Mr Ross said the Independent Alliance did not think it appropriate that Mr Martin would tell the House that his party negotiated the cap on prescription charges. 

Mr Ross said no one could deny the power that the leader of Fianna Fáil now holds; however he warned that before Mr Martin gets carried away with that power Fianna Fáil should remember the millions of euro Mr Martin spent in reviews and management consultant fees when he was minister for health. 

Humphreys defends arts budget

Minister for Arts, Heritage, Regional, Rural and Gaeltacht Affairs Heather Humphreys has disputed claims that next year's arts budget has been reduced by 16%.

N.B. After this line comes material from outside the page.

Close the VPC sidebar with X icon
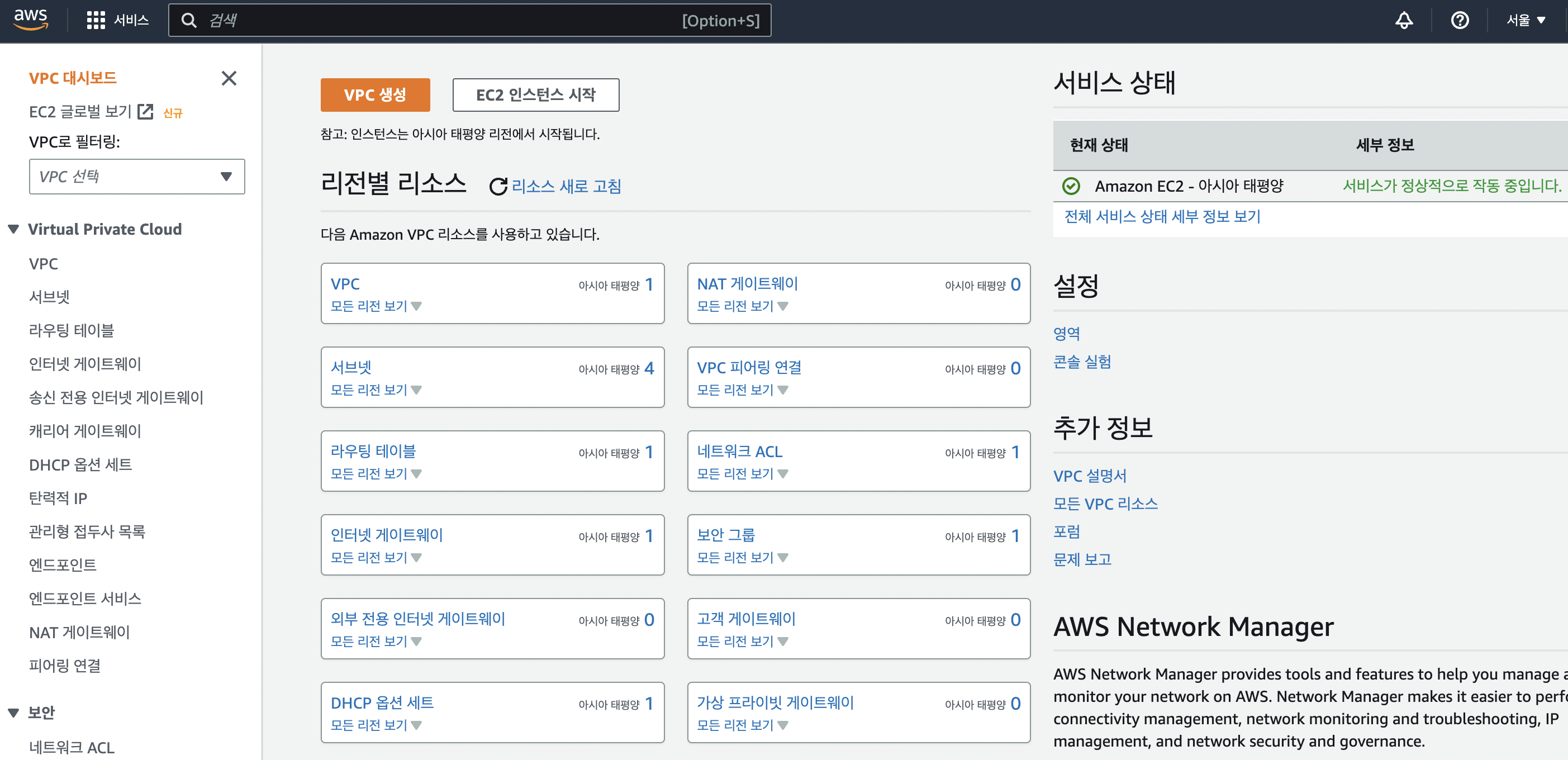 tap(229, 78)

Speaking in the Dáil this evening, Ms Humphreys pointed out that €40m which was put towards her department last year was once-off funding for the 1916 Centenary programme. 

She said the majority of the fund, €31m, went towards a series of capital projects and due to the fact they have been completed, the money has "not been repeated". 

Ms Humphreys said core funding is up "right across the board".

Budget breaches will not lead to EU fines - FAC

The Chairman of the Fiscal Advisory Council has said financial breaches by the Government in Budget 2017 "aren't large enough in current projections to bring fines from the EU, but they still are breaches of the rules from this year and next."

Speaking on RTÉ's Morning Ireland, Professor John McHale said there are two rules which constrain Irish budgetary policy; one requires an improvement in the budget structural balance of 0.6% of GDP each year.

He said according to yesterday's Budget, this improvement will only be 0.3% of GDP for this year.

Prof McHale said the other rule is the expenditure benchmark which sets a limit on expenditure growth and he said "for 2017 the Government's own projections have them exceeding that €200 million."

He said there has been "some slippage" in the implementation of the budgetary framework.

Brian Dowling: Holding the centre

Sean Whelan: It's still about the debt

Tánaiste and Minister for Justice Frances Fitzgerald has said that Budget 2017 is a recognition that work has to be worthwhile and that only a strong economy, supporting people at work, can provide the public services that are needed.

Speaking on RTÉ's Morning Ireland, Ms Fitzgerald said that the package for first-time buyers will make a difference for those attempting to save a deposit, while also encouraging builders to build and therefore address the housing shortage.

Civilians will be recruited to assist gardaí by mid-2017, she added.

Sinn Féin deputy leader Mary Lou McDonald said the Budget was, in essence, a very political one and about Fine Gael and Fianna Fáil preserving the status quo.

Also speaking on RTÉ's Morning Ireland, she said that in her view it was a "party political budget".

She described it as being "like a patchwork quilt - a bit of a box ticking exercise".

Ms McDonald said she was glad to see the extension of the medical card to children in receipt of the domiciliary care allowance, saying this was very much a Sinn Féin initiative in the Dáil.

Independent TD Stephen Donnelly said Budget 2017 was a "political budget" that lacks ambition.

He described the €20,000 tax rebate for first-time buyers as "madness, wasteful and inequitable" and that the move will push up the price of property.

In addition, he said, the measure will make things worse for the "negative equity generation" which has been ignored since the start of the crisis.


Among the headline measures of Budget 2017 are: 

- A new help-to-buy scheme for first-time house buyers struggling to get on the property ladder, giving a 5% rebate of up to €20,000 over four years on new houses.

- Further cuts to the three lowest rates of the Universal Social Charge, of 0.5%.

- 50 cent tax added to cigarettes, bringing major brands to more than €11 a packet.

- Freeze on the reduced tourism and hospitality VAT rate of 9%.

- A new sugar tax on soft drinks to be introduced alongside the UK in April 2018.

- A two-year extension to the home renovation tax-break scheme credited with kick-starting the construction industry.